Through the Spinnaker web UI, you can configure how often Chaos Monkey terminates instances for each application.

Click on the "Config" tab in Spinnaker. There should be a "Chaos Monkey" widget where you can enable/disable Chaos Monkey for the app, as well as configure its behavior.

Config screnshot

Termination frequency

By default, Chaos Monkey is configured for a mean time between terminations of two (2) days, which means that on average Chaos Monkey will terminate an instance every two days for each group in that app.

Chaos Monkey also has a minimum time between terminations, which defaults to one (1) day. This means that Chaos Monkey is guaranteed to never kill more often than once a day for each group. Even if multiple Chaos Monkeys are deployed, as long as they are all configured to use the same database, they will obey the minimum time between terminations.

Grouping

Chaos Monkey operates on groups of instances. Every work day, for every (enabled) group of instances, Chaos Monkey will flip a biased coin to determine whether it should kill from an instance from a group. If so, it will randomly select an instance from the group.

Users can configure what Chaos Monkey considers a group. The three options are:

  • app
  • stack
  • cluster

If grouping is set to "app", Chaos Monkey will terminate up to one instance per app each day, regardless of how these instances are organized into clusters.

If the grouping is set to "stack", Chaos Monkey will terminate up to one instance per stack each day. For instance, if an application has three stacks defined, then Chaos Monkey may kill up to three instances in this app per day.

If the grouping is set to "cluster", Chaos Monkey will terminate up to one instance per cluster each day.
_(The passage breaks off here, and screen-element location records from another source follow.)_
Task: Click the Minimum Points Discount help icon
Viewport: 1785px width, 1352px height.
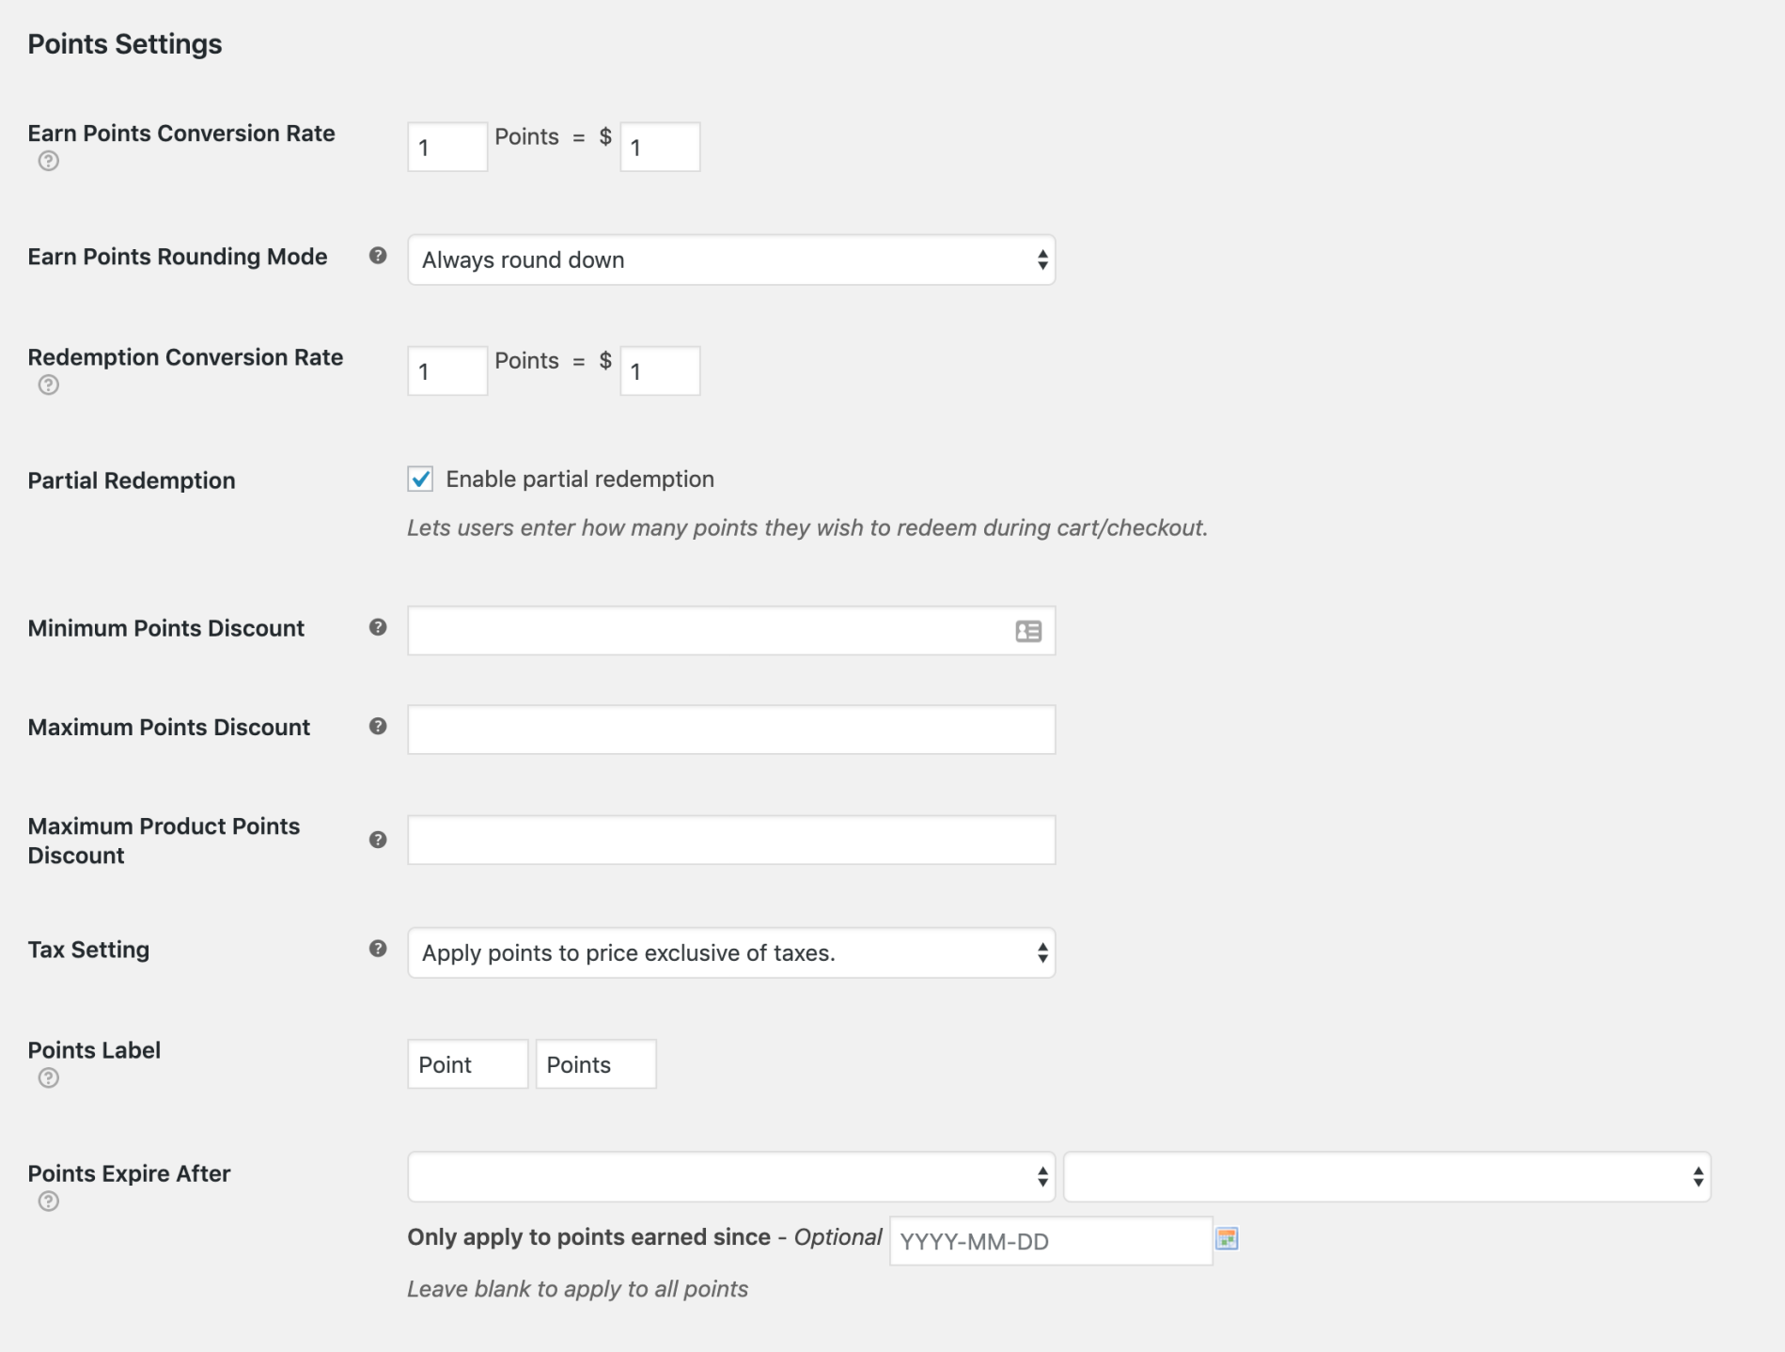Action: coord(377,627)
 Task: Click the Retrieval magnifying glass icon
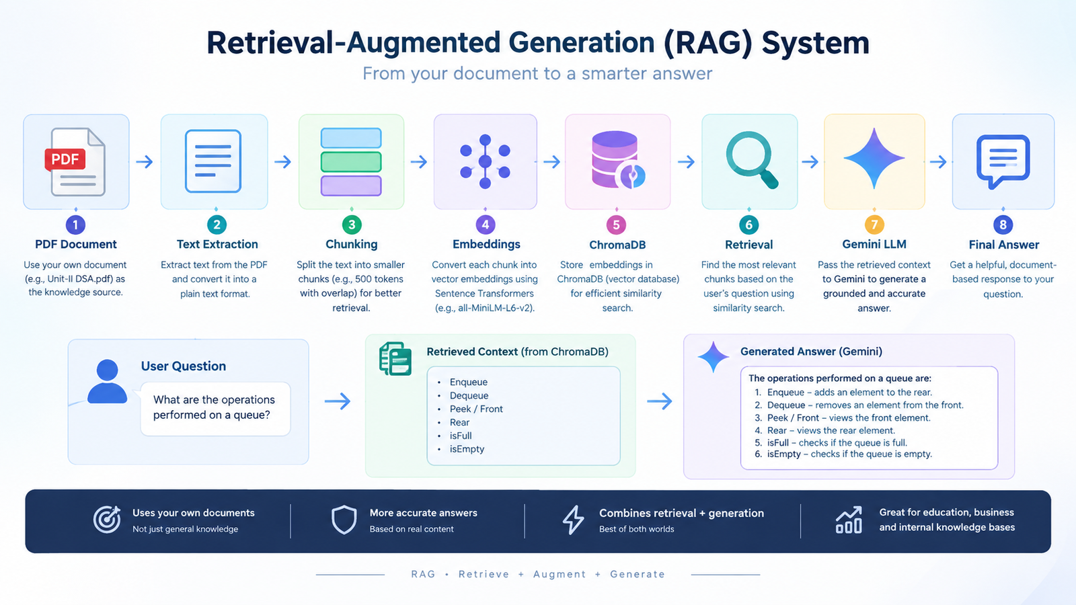pos(752,160)
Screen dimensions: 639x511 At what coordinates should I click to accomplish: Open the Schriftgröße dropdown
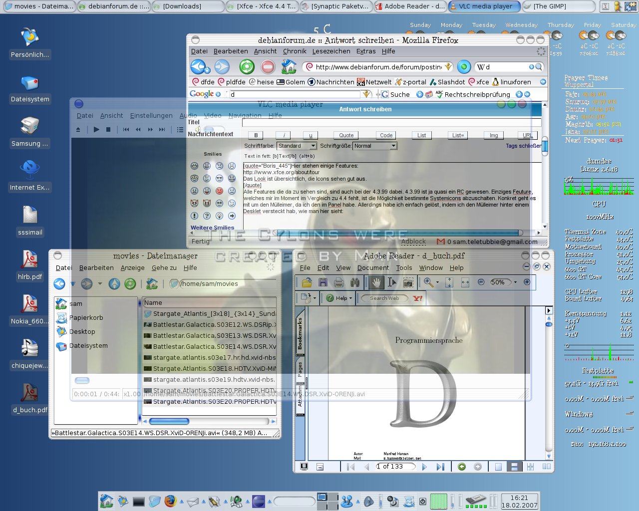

By default, Chaos Monkey treats each region separately. However, if the "regions are independent" option is unchecked, then Chaos Monkey will not terminate instances that are in the same group but in different regions. This is intended to support databases that replicate across regions where simultaneous termination across regions is undesirable.

Exceptions

You can opt-out combinations of account, region, stack, and detail. In the example config shown above, Chaos Monkey will not terminate instances in the prod account in the us-west-2 region with a stack of "staging" and a blank detail field.

The exception field also supports a wildcard, *, which matches everything. In the example above, Chaos Monkey will also not terminate any instances in the test account, regardless of region, stack or detail.